In her keynote, Meneses transported us to kitchens filled with aromas, spices and knowledge, highlighting the importance of food epistemology. She asserted the need for an epistemological shift where alternative knowledges are brought forward, asking how can we humanize our knowledge, moving beyond the condition of cognitive injustice in the South?
Meneses offered critical reflections on the contemporary challenges within knowledge production processes, in which the North is perceived as an exceptional center of modernity, thus making the African continent a symbol of periphery and underdevelopment. Knowledge from the North is perceived with a supposedly universal and global value, compared to knowledge from the South which has been limited to local and traditional value. This manifests how the epistemic colonial project continues to function today.
“We should co-produce knowledge, not produce knowledge of each other”

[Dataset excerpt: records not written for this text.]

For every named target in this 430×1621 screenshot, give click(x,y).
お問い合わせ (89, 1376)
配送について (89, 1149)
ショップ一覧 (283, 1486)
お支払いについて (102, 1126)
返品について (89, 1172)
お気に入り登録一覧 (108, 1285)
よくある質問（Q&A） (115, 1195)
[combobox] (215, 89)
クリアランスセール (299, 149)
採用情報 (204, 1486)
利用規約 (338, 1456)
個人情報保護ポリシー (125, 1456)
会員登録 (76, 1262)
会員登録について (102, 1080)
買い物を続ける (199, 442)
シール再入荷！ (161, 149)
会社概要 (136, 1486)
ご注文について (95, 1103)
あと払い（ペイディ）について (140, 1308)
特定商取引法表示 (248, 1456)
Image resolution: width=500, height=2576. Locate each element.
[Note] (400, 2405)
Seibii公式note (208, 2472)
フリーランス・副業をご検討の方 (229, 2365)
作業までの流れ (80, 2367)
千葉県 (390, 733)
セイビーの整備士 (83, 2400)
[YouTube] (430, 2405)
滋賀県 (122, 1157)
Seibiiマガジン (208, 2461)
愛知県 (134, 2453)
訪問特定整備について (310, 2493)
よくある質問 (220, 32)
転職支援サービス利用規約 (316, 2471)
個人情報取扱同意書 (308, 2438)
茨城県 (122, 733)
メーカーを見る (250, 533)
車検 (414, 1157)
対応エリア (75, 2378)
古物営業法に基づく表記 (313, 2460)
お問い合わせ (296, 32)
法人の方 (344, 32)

While doing her fieldwork, Meneses was invited into kitchens around the world and food for her was a way to engage in cultures, traditions and explore networks of knowledge. She explained how kitchens were a space where women could share practical knowledge and experiences. And it is precisely through food that their knowledge, daily life and struggles may be discovered. Meneses contends that through senses, food and social interaction one can rediscover knowledge that has been silenced by oppression and power. Meneses keynote, indeed, invited the audience to rethink their own epistemic assumptions by highlighting how food can be an important arena of knowledge!
Epistemic Parallel Sessions
The conference sub-themes were covered with parallel sessions under six separate tracks: Climate, Education, Entrepreneurship, Innovation & Education, Epistemic, Health and Music & Arts. GRIP was involved in the development of the Epistemic track and Bjørn Enge Bertelsen was the moderator for one of the five epistemic sessions.
The Epistemic track presented different types of partnerships and showcased it as an excellent arena for experimentation. We were introduced to successful collaboration projects, challenges of decolonising epistemology and several opportunities for future partnerships.
SANORD conference highlighted how good, innovative and equal partnerships are important in challenging the problematic epistemic traditions and in building a truly inclusive collaborations. GRIP extends its gratitude to the conference organizers and looks forward to the next SANORD conference.